Supplied data —
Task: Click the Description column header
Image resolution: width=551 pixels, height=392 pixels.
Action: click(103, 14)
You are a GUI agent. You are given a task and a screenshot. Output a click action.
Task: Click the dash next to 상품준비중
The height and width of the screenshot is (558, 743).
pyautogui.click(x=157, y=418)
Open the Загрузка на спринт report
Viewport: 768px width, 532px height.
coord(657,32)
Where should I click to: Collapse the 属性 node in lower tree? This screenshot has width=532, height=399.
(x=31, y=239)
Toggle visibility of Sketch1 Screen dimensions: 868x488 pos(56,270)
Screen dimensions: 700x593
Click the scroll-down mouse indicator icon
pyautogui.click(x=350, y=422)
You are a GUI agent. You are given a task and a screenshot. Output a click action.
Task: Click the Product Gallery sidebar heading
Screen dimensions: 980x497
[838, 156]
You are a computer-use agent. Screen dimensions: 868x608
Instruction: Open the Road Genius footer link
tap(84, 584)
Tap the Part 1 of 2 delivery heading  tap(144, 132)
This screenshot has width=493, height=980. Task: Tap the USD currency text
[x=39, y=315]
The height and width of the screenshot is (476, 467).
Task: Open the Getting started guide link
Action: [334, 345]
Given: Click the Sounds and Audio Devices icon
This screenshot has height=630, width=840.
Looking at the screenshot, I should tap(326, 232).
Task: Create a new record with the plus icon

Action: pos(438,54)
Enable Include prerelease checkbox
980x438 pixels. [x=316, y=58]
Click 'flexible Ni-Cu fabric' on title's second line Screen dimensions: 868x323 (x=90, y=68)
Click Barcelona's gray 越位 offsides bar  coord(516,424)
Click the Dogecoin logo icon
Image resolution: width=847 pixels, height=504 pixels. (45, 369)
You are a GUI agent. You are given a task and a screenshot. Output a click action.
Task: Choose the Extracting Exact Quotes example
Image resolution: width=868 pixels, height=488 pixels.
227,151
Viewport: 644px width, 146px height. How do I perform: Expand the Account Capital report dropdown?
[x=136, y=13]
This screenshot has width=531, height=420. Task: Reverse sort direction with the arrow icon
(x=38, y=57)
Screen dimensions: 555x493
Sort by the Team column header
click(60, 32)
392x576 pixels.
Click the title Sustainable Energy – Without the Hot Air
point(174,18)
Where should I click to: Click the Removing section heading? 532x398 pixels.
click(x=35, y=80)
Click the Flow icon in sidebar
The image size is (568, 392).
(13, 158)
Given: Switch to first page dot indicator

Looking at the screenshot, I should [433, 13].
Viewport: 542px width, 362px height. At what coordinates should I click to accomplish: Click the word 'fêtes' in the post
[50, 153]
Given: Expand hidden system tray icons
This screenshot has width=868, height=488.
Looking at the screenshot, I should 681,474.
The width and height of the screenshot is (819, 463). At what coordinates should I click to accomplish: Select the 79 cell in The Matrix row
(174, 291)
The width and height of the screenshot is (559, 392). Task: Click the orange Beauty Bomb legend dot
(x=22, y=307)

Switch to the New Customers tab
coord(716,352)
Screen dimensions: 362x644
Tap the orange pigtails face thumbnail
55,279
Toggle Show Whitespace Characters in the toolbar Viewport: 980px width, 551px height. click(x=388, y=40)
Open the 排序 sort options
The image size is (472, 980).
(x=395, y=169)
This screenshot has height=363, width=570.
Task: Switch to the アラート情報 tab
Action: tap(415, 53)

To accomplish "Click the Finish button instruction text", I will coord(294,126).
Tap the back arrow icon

Exercise goal —
Return the complete material exactly as it appears.

Response —
Task: Click the Description column header
Image resolution: width=551 pixels, height=392 pixels.
Action: click(103, 14)
You are a GUI agent. You are given a task and a screenshot. Output a click action.
Task: Click the dash next to 상품준비중
The height and width of the screenshot is (558, 743).
pyautogui.click(x=157, y=418)
Open the Загрузка на спринт report
Viewport: 768px width, 532px height.
coord(657,32)
Where should I click to: Collapse the 属性 node in lower tree? This screenshot has width=532, height=399.
(x=31, y=239)
Toggle visibility of Sketch1 Screen dimensions: 868x488 pos(56,270)
Screen dimensions: 700x593
Click the scroll-down mouse indicator icon
pyautogui.click(x=350, y=422)
You are a GUI agent. You are given a task and a screenshot. Output a click action.
Task: Click the Product Gallery sidebar heading
Screen dimensions: 980x497
[838, 156]
You are a computer-use agent. Screen dimensions: 868x608
Instruction: Open the Road Genius footer link
tap(84, 584)
Tap the Part 1 of 2 delivery heading  tap(144, 132)
This screenshot has width=493, height=980. Task: Tap the USD currency text
[x=39, y=315]
The height and width of the screenshot is (476, 467).
Task: Open the Getting started guide link
Action: [334, 345]
Given: Click the Sounds and Audio Devices icon
This screenshot has height=630, width=840.
Looking at the screenshot, I should tap(326, 232).
Task: Create a new record with the plus icon

Action: pos(438,54)
Enable Include prerelease checkbox
980x438 pixels. [x=316, y=58]
Click 'flexible Ni-Cu fabric' on title's second line Screen dimensions: 868x323 (x=90, y=68)
Click Barcelona's gray 越位 offsides bar  coord(516,424)
Click the Dogecoin logo icon
Image resolution: width=847 pixels, height=504 pixels. (45, 369)
You are a GUI agent. You are given a task and a screenshot. Output a click action.
Task: Choose the Extracting Exact Quotes example
Image resolution: width=868 pixels, height=488 pixels.
227,151
Viewport: 644px width, 146px height. How do I perform: Expand the Account Capital report dropdown?
[x=136, y=13]
This screenshot has width=531, height=420. Task: Reverse sort direction with the arrow icon
(x=38, y=57)
Screen dimensions: 555x493
Sort by the Team column header
click(60, 32)
392x576 pixels.
Click the title Sustainable Energy – Without the Hot Air
point(174,18)
Where should I click to: Click the Removing section heading? 532x398 pixels.
click(x=35, y=80)
Click the Flow icon in sidebar
The image size is (568, 392).
(13, 158)
Given: Switch to first page dot indicator

Looking at the screenshot, I should [433, 13].
Viewport: 542px width, 362px height. At what coordinates should I click to accomplish: Click the word 'fêtes' in the post
[50, 153]
Given: Expand hidden system tray icons
This screenshot has width=868, height=488.
Looking at the screenshot, I should 681,474.
The width and height of the screenshot is (819, 463). At what coordinates should I click to accomplish: Select the 79 cell in The Matrix row
(174, 291)
The width and height of the screenshot is (559, 392). Task: Click the orange Beauty Bomb legend dot
(x=22, y=307)

Switch to the New Customers tab
coord(716,352)
Screen dimensions: 362x644
Tap the orange pigtails face thumbnail
55,279
Toggle Show Whitespace Characters in the toolbar Viewport: 980px width, 551px height. click(x=388, y=40)
Open the 排序 sort options
The image size is (472, 980).
(x=395, y=169)
This screenshot has height=363, width=570.
Task: Switch to the アラート情報 tab
Action: tap(415, 53)

To accomplish "Click the Finish button instruction text", I will coord(294,126).
Tap the back arrow icon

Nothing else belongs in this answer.